Some experts said the agencies made the best call they could against the backdrop of limited data, much of it from Israel, an evolving virus and the steady growth of BA.2 cases in the United States.
“I think this is the right move because there’s minimal downside to getting a booster and they appear to be safe,” said Albert Ko, an infectious-disease physician and epidemiologist at the Yale School of Public Health. “A lot of the risk is going to have to be decided by individual people given the evidence gap and uncertainty. And having individuals make that decision at this point is the right way to go.”
The question of additional boosters four months after the last dose had sparked days of discussion among administration health officials in the Biden administration and extensive debate within the wider scientific community. In addition to scant data, administration officials grappled with uncertainty about whether the highly transmissible omicron subvariant BA.2 poses a major threat and a political environment in which much of the American population is ambivalent about — or, in some cases, hostile toward — vaccines and public health recommendations.
While data shows the vaccines are safe and that there is little downside to getting another shot, Biden officials did not feel the data was strong enough to tell all eligible individuals they should get a second booster shot.

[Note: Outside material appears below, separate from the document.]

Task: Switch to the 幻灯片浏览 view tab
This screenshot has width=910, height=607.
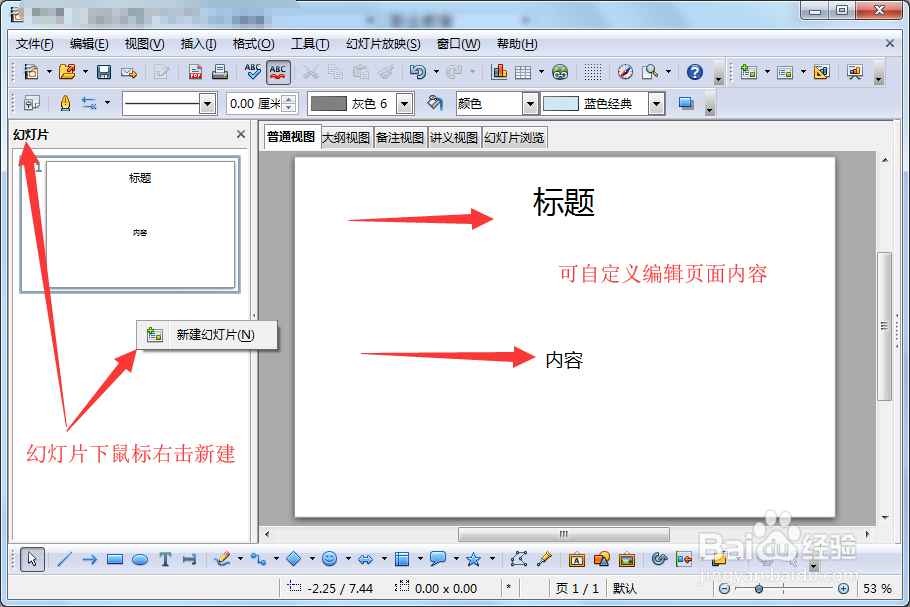Action: tap(513, 137)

Outside experts have debated the age at which second boosters should be made available — and the broader question about whether and when all eligible adults will need a fourth dose of the mRNA vaccines. That will be discussed April 6 by the FDA’s outside vaccine experts, who will also consider whether the vaccines should be adjusted to combat potential variants more effectively.

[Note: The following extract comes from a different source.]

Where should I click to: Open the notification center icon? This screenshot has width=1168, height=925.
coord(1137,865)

Many scientists who support a fourth dose for some older adults see little evidence that people younger than 60 or even 65 would clearly benefit. Federal officials said they were expanding eligibility to a lower age to avoid confusion and because underlying health risks were relatively common among people older than 50.
“I don’t think we have good clarity,” said Jason Goldman, a physician in Florida who is also a liaison member of the CDC’s panel of vaccine experts, the Advisory Committee on Immunization Practices.

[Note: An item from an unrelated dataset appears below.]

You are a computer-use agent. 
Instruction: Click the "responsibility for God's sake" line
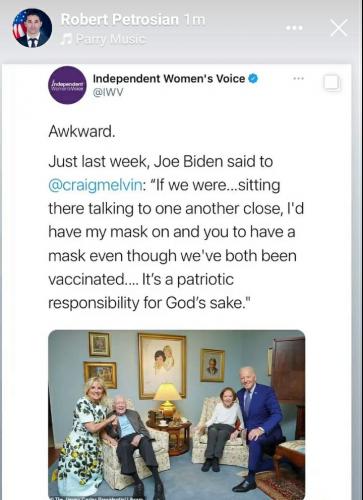pyautogui.click(x=149, y=303)
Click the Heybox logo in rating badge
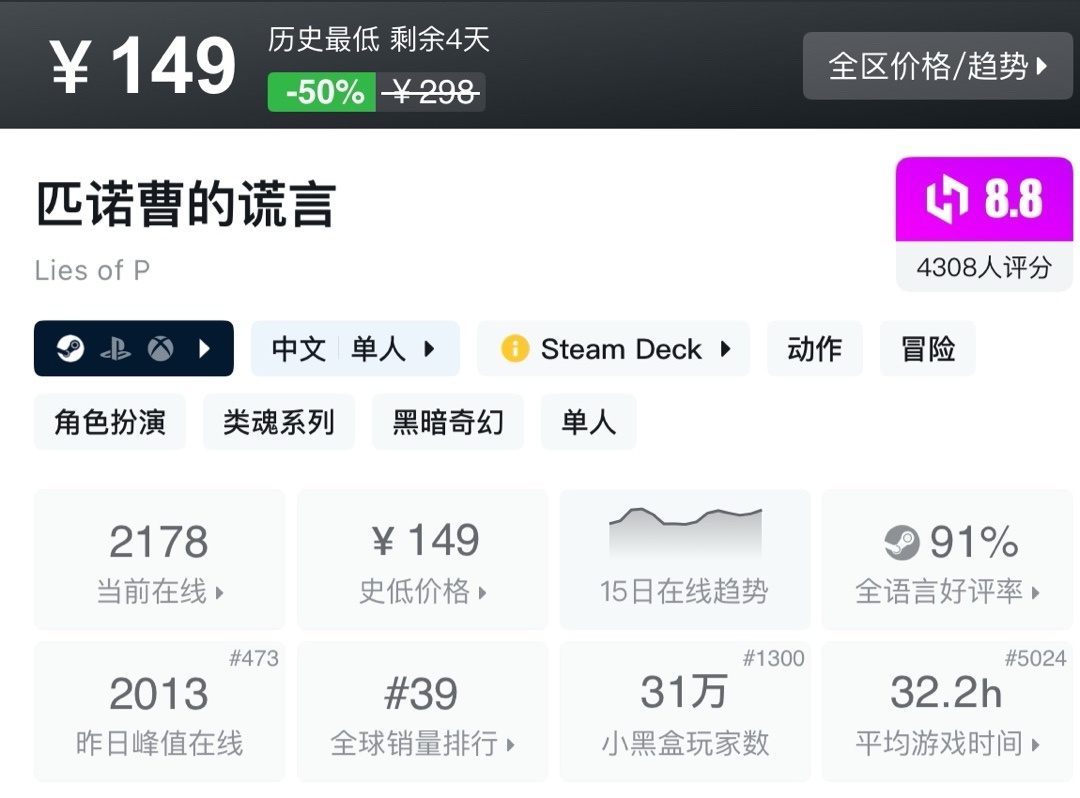 [945, 199]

“I would have liked to have seen more clarification,” Goldman said "… [the CDC] could say, ‘We don’t have the data to give a definitive recommendation, but you can consider it in these scenarios.'”
Like other clinicians, Goldman said he has been bombarded with questions from colleagues and patients seeking more information. One colleague wanted to know what to advise a healthy patient in his 60s, who has been fully vaccinated and boosted and also been infected with the coronavirus. Another asked about a patient in his 80s who had no risk factors.
Goldman said he has passed on questions to CDC staff and hopes the agency can provide more clarity by updating its website in coming days.
At the same time, he said evidence in support of a fourth dose is limited and mixed, based largely on data from Israel. But it’s hard to compare the United States to Israel, Goldman said, because of that nation’s high vaccination rate and comparative homogeneity.
Doctors say one of their biggest challenges in trying to help their patients make decisions on fourth shots will be time. They typically have around 15 minutes with each patient, and it’s impractical to expect they’ll be able to walk through a patient’s medical history and determine whether the fourth shot makes sense for them.
Guidance can’t cover every individual case, but if that guidance clearly lays out … these are the things you should consider, that makes it easier for a primary care physician to make these decisions,” Lawler said. “They don’t have three hours with every patient to dig through the literature to decide with each patient.”